* [Stored data entries]:

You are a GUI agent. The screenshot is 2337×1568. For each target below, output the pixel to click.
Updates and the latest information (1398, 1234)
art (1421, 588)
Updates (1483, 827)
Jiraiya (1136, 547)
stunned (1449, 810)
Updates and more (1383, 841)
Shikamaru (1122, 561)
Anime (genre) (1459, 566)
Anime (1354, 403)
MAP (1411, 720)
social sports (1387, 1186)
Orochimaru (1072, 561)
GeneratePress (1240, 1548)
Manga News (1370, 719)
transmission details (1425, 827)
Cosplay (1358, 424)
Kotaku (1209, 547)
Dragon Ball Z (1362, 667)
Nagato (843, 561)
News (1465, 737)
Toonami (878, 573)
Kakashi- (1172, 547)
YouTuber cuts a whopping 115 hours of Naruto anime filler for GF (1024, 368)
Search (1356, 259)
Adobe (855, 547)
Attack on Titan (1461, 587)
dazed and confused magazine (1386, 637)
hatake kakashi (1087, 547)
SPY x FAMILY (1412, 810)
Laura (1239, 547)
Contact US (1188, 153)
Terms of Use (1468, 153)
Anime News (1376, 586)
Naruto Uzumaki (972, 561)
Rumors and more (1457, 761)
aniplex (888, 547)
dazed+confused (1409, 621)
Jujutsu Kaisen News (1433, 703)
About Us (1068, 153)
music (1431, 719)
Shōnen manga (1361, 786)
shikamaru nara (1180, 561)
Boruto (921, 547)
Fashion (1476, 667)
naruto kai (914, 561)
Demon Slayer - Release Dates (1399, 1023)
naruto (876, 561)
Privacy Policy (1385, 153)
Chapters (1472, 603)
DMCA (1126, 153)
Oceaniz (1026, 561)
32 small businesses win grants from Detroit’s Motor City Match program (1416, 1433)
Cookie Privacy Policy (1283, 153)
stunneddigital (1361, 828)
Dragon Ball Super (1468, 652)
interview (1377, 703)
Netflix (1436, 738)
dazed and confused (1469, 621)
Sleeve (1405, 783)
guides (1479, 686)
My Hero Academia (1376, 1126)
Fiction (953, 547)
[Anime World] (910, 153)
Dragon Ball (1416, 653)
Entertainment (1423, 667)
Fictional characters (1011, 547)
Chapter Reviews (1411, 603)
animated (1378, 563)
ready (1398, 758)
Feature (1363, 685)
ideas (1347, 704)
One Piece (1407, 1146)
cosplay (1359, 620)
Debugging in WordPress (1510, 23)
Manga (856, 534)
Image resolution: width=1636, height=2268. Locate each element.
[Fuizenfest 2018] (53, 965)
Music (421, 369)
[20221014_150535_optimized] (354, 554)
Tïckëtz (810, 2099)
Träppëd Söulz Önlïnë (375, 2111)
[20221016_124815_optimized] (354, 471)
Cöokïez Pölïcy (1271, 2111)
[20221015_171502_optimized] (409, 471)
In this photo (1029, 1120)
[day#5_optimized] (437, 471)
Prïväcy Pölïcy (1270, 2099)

* [Task objective]: Gather from the data above every line with the string "Ball".

* [Reply]:
Dragon Ball Z (1362, 667)
Dragon Ball Super (1468, 652)
Dragon Ball (1416, 653)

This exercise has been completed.